This marks only the third time this year that someone has stolen from a cash register, or committed what the LAPD terms “till tap.” The recent annual high occurred in 2018, when there were 24 till tap reports in the city. 

 

🔎 Trips to short-term vacation rentals are typically associated with relaxation, but that was not the case recently in Koreatown. On June 5, the guest at a vacation rental assaulted two men who owned the house, according to publicly available Los Angeles Police Department data. During the incident the assailant used an unspecified weapon to strike one of the owners, a 42-year-old man, and vandalized the residence. 

 

Of 72 instances since 2017 in which rental owners were victims of a crime, only six involved battery, according to LAPD data.
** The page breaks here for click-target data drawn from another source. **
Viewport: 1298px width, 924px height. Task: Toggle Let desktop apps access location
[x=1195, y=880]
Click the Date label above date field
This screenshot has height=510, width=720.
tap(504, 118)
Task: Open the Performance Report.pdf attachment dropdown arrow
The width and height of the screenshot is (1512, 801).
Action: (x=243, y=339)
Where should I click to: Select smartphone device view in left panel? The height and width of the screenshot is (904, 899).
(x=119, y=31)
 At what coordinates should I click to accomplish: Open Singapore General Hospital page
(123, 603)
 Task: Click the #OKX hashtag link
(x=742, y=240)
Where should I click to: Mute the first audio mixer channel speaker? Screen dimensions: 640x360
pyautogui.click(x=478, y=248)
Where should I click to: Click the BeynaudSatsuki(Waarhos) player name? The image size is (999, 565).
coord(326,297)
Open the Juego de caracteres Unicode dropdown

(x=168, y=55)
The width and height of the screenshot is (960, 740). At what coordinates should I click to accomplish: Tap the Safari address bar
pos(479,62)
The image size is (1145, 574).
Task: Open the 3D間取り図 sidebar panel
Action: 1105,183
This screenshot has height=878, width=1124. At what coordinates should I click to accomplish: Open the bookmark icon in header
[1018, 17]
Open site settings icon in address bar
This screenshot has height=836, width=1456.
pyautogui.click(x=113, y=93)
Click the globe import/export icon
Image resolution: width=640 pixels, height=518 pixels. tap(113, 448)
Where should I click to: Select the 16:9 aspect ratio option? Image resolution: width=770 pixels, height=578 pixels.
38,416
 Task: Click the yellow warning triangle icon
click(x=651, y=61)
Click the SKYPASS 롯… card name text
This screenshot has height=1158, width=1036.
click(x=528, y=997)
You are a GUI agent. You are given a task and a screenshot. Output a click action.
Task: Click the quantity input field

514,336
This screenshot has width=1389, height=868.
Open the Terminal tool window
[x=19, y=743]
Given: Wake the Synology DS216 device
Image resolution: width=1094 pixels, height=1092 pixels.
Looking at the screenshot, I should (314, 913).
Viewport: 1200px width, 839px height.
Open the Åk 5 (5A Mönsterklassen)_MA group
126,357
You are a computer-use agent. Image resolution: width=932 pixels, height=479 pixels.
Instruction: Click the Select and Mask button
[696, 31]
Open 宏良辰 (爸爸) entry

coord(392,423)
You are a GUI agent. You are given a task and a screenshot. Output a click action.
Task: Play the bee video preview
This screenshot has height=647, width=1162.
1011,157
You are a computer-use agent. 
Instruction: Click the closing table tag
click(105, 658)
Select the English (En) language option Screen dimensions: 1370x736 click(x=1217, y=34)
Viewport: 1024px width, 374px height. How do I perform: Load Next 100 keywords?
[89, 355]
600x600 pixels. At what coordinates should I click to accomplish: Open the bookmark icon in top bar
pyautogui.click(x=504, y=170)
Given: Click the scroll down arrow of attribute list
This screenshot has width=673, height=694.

Property crime is far more common. In that period police have logged 33 incidents of grand theft, 15 reports of burglary and 10 cases of petty theft. 

 

🔎 Los Angeles has seen a disturbing run of reports in which a pet is stolen—French bulldogs are sometimes targets. Thieves struck again in Playa del Rey on May 30. According to the LAPD, an animal was taken from a 21-year-old woman while she was at the beach. Although the type and breed of pet that went missing were not specified, the incident was classified as grand theft. 

 

This marks the first time that grand theft of an animal at the beach has been reported to the LAPD. Most stolen-animal reports occur at single-family dwellings (42 since 2017). The LAPD last year recorded 31 stolen-animal reports, more than any other year since it began making its data available. 

 

How we did it: At Crosstown, we examine publicly available crime data from multiple Los Angeles County law enforcement agencies. We have a robot on the team called The Detective that scans the LAPD publicly available data for anomalies. LAPD data only reflects crimes that are reported to the department, not how many crimes actually occurred. In making our calculations, we rely on the data the LAPD makes publicly available. LAPD may update past crime reports with new information, or recategorize past reports. Those revised reports do not always automatically become part of the public database.